The hardware demand to accelerate neural network inference in the context of machine learning (ML) and artificial intelligence (AI) has been rapidly growing. Complex models and the widespread use of AI in various domains have led to the problem of energy budget for AI in datacenters becoming a critical problem. The primary contributor is the frequent data movement between memory and processing units, requiring new computing paradigms supporting fast yet energy-efficient neural network inference. Computing-in-Memory (CIM) addresses the “memory wall” of von Neumann architectures by performing parallel computations directly in the memory array. Various memory technologies, including emerging non-volatile memories (NVMs) such as RRAM, FeRAM, PCRAM, STT-MRAM, and optimised structures of conventional SRAM, have been explored for CIM applications.

Designing CIM systems requires multi-level simulation approaches because device or circuit-level design choices can significantly impact system-level efficiency and accuracy. Simulations for CIM architectures span a broad spectrum, from high-level analytical models that provide quick but coarse estimates to detailed circuit-level simulations that provide accuracy at the cost of scalability.

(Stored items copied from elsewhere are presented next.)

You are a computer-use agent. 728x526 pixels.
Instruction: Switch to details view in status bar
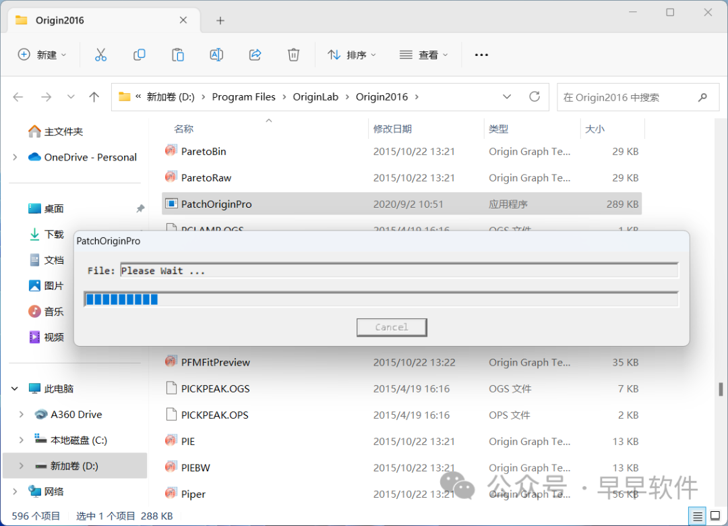(x=698, y=516)
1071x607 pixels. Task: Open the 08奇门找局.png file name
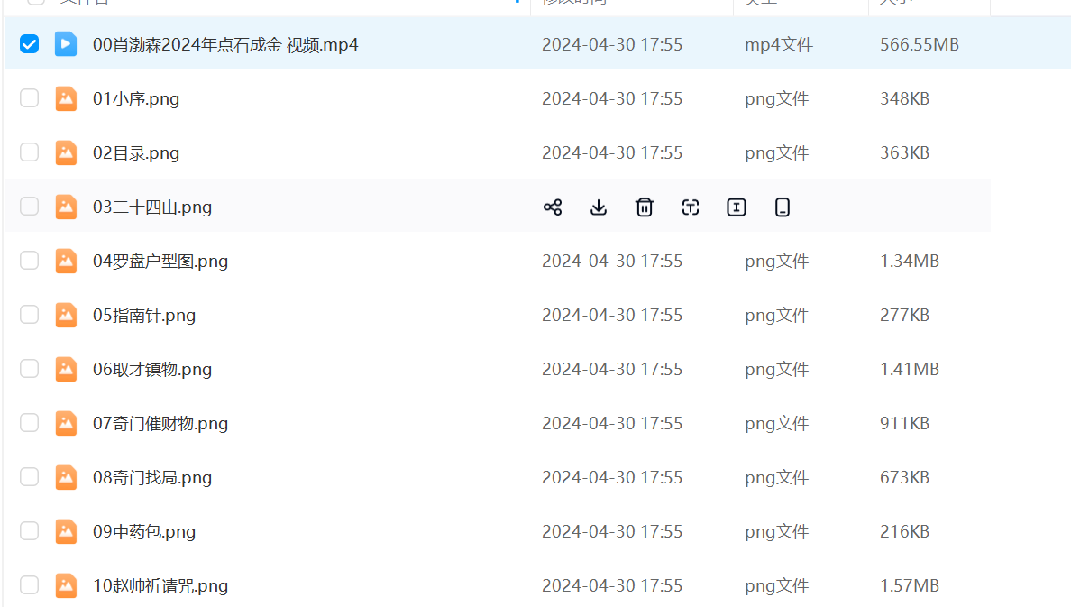pyautogui.click(x=152, y=478)
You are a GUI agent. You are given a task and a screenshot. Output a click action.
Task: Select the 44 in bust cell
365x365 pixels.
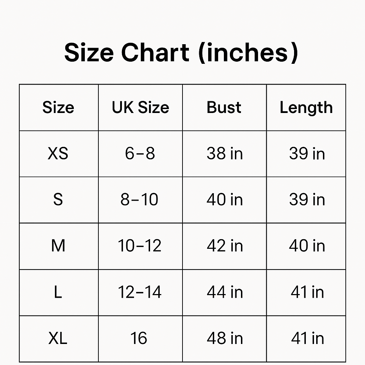pyautogui.click(x=225, y=292)
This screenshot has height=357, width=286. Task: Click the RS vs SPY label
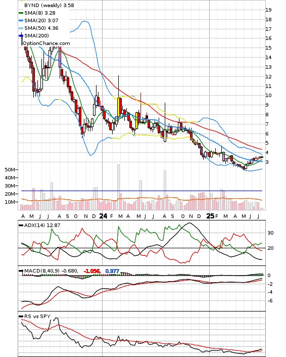coord(37,316)
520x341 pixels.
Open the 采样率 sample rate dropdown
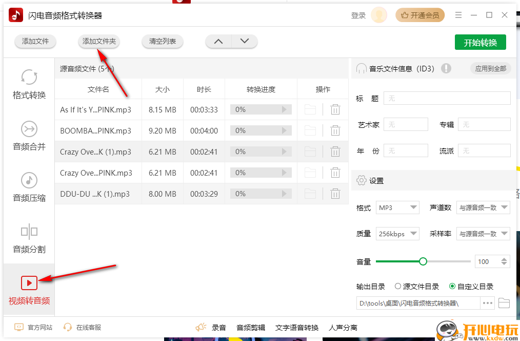tap(483, 234)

However, this leaves a gap in evaluating CIM architectures at realistic workload scales while maintaining sufficient fidelity. This work targets the intermediate cycle- and system-level domain to address this, aiming to bridge the gap between abstract analytical evaluations and low-level hardware description implementations.

This work develops an event-based CIM architecture simulation framework showcased by the simulation of an accelerator system defined with a target multiply and accumulate (MAC) block architecture. Workloads, including basic MLP, CNN, and NLP models, were executed to analyse metrics such as cycle delay, tile count and utilisation as an efficiency indicator. The impact of tunable simulation parameters was also evaluated considering four defined MAC block topologies. Simulation results show for an MLP workload an increase of 7.6% tile utilisation between two topologies, while reporting on both the number of execution cycles and necessary hardware.

Overall, the CIM architecture simulation platform can effectively serve as a tool for mid-stage design exploration and performance evaluation of CIM-based accelerators. The framework’s modular, eventbased structure enables architectural exploration while providing realistic timing behaviour, distinguishing it from analytical and device-level tools.